WHAT NEEDS TO BE DONE
Extract every line of text from the entries below verbatim, omitting the pictures.

EXERCISE DATA
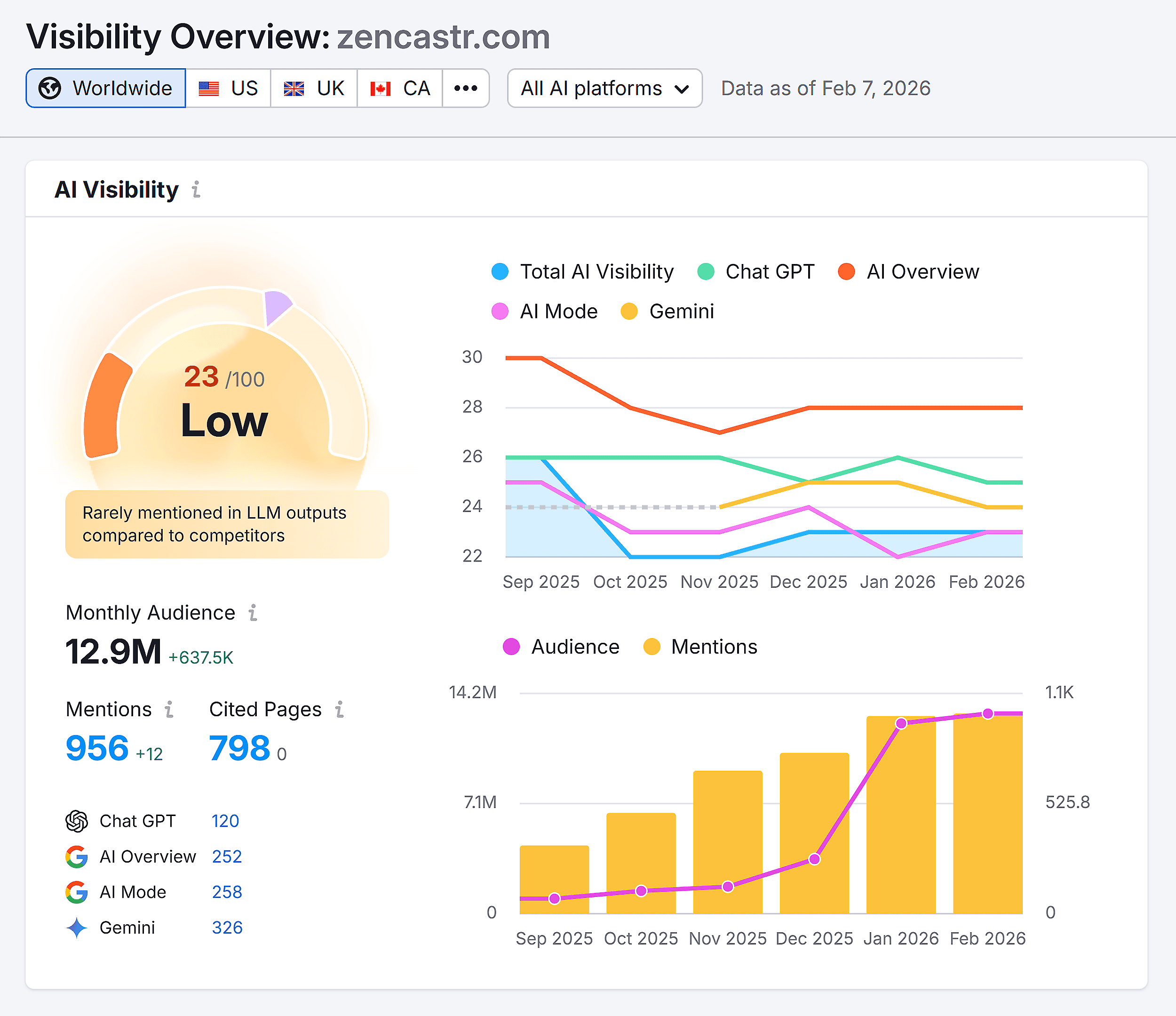
Task: Click the Canada flag icon
Action: (x=380, y=88)
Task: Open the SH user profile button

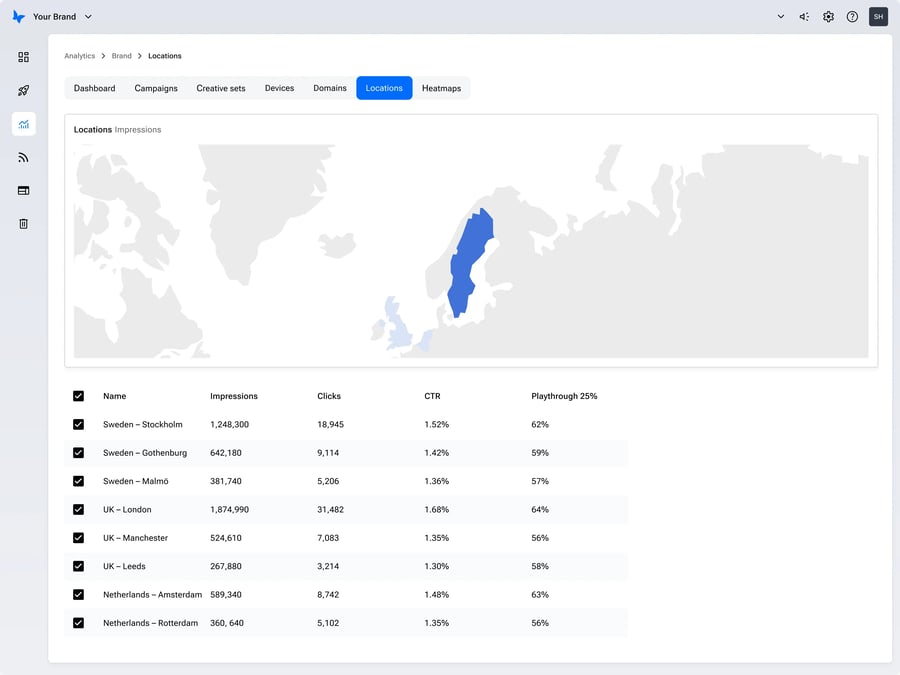Action: coord(878,17)
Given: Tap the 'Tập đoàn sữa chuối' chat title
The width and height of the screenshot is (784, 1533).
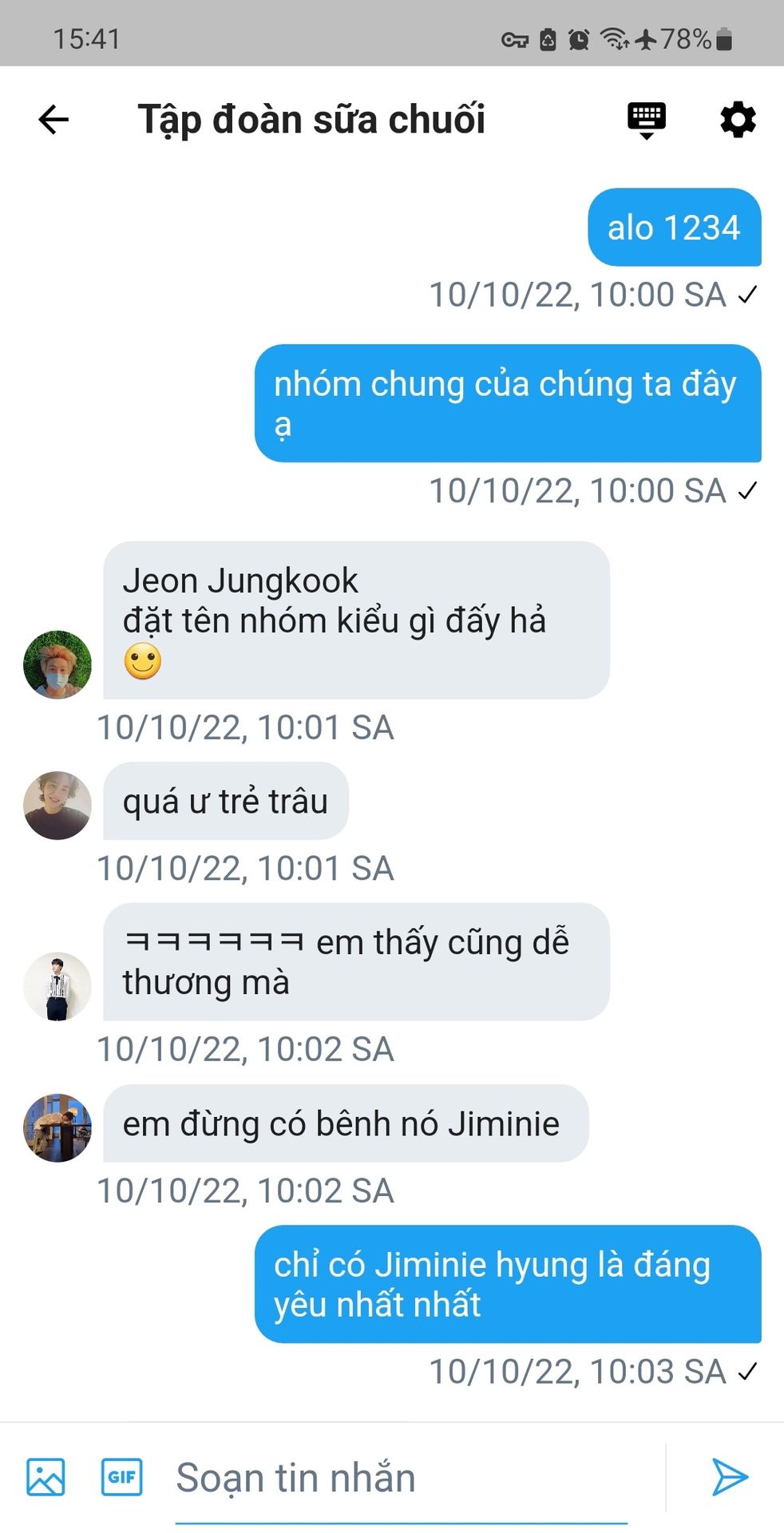Looking at the screenshot, I should (311, 120).
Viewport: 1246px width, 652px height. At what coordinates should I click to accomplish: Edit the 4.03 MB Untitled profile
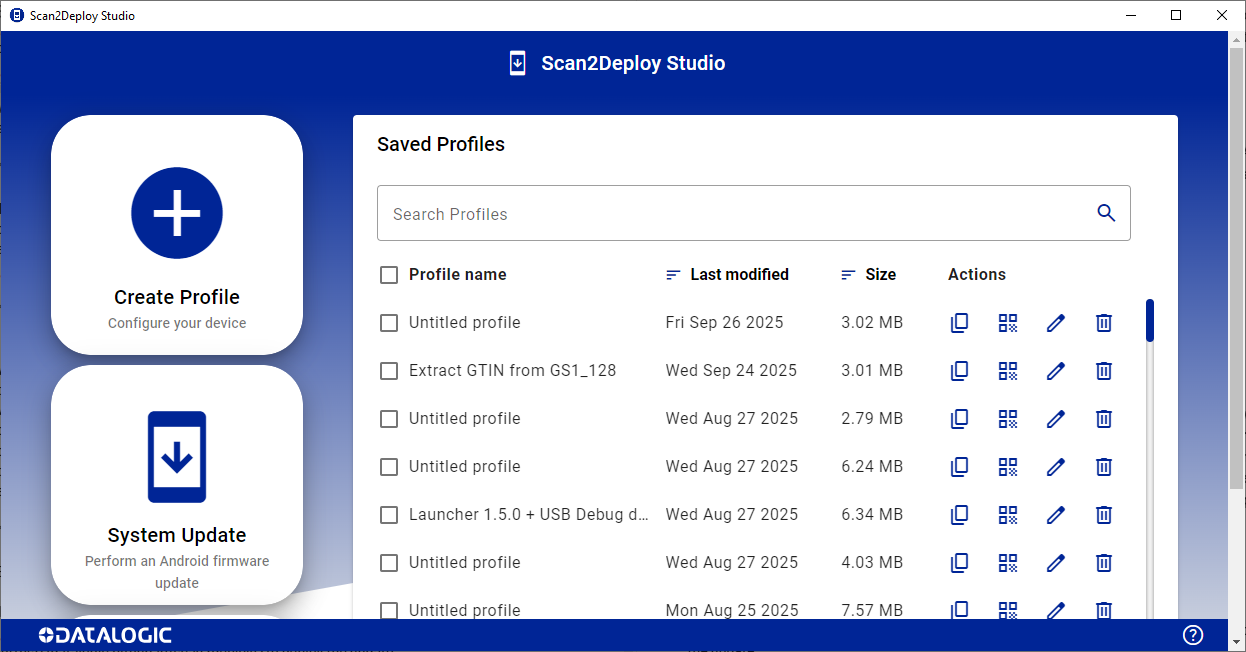1055,563
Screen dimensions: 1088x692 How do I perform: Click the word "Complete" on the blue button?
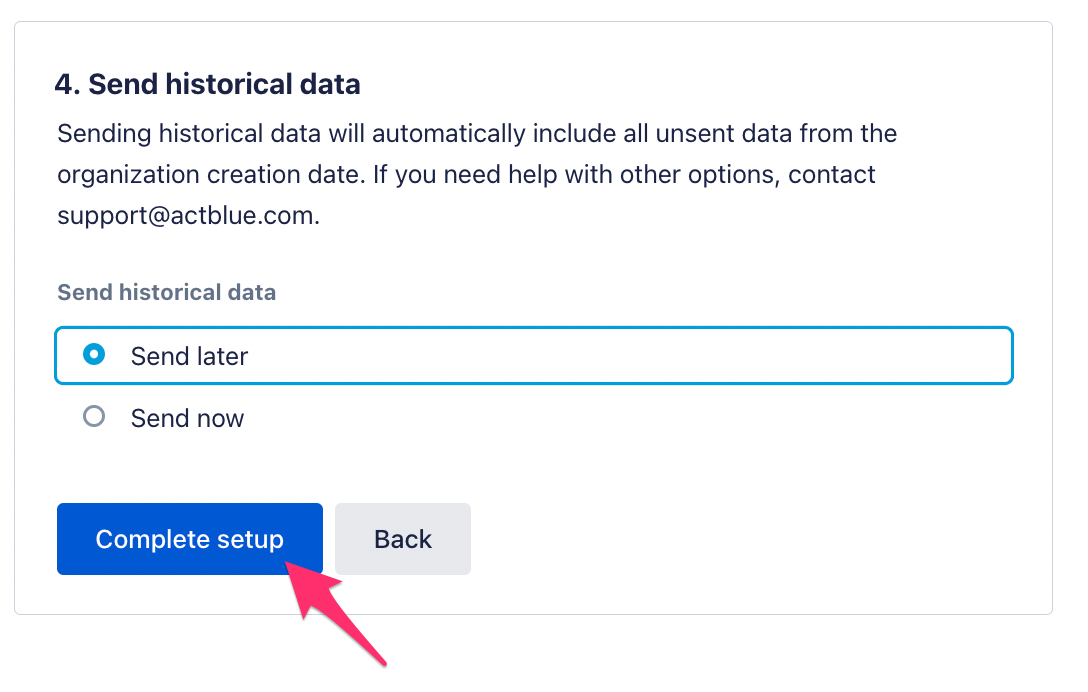tap(152, 540)
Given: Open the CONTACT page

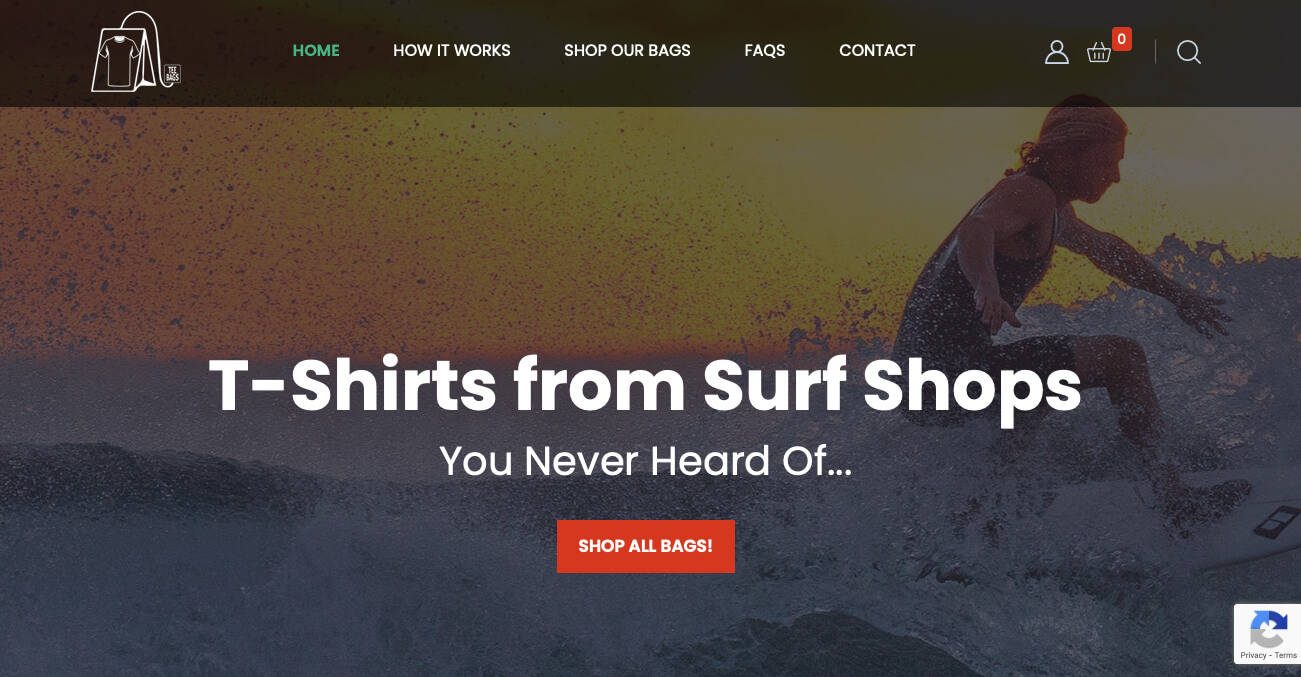Looking at the screenshot, I should click(877, 50).
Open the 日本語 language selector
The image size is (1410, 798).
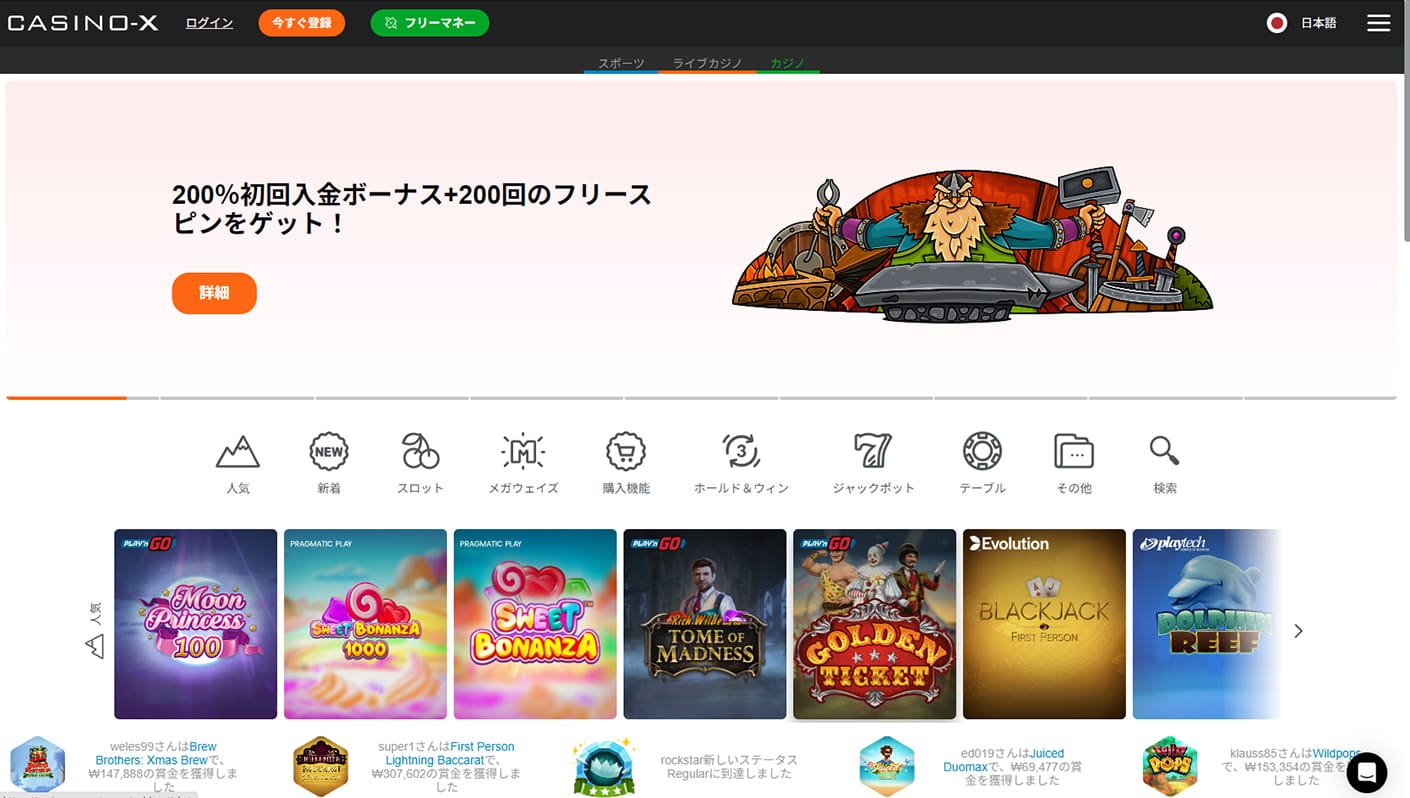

TASK RESPONSE
Task: Click the Canada flag icon
Action: (x=380, y=88)
Task: Open the SH user profile button

Action: coord(878,17)
Given: Tap the 'Tập đoàn sữa chuối' chat title
The width and height of the screenshot is (784, 1533).
Looking at the screenshot, I should (311, 120).
Viewport: 1246px width, 652px height. At what coordinates should I click to accomplish: Edit the 4.03 MB Untitled profile
1055,563
Screen dimensions: 1088x692 How do I perform: Click the word "Complete" on the blue button?
tap(152, 540)
Given: Open the CONTACT page

Looking at the screenshot, I should click(877, 50).
Open the 日本語 language selector
The image size is (1410, 798).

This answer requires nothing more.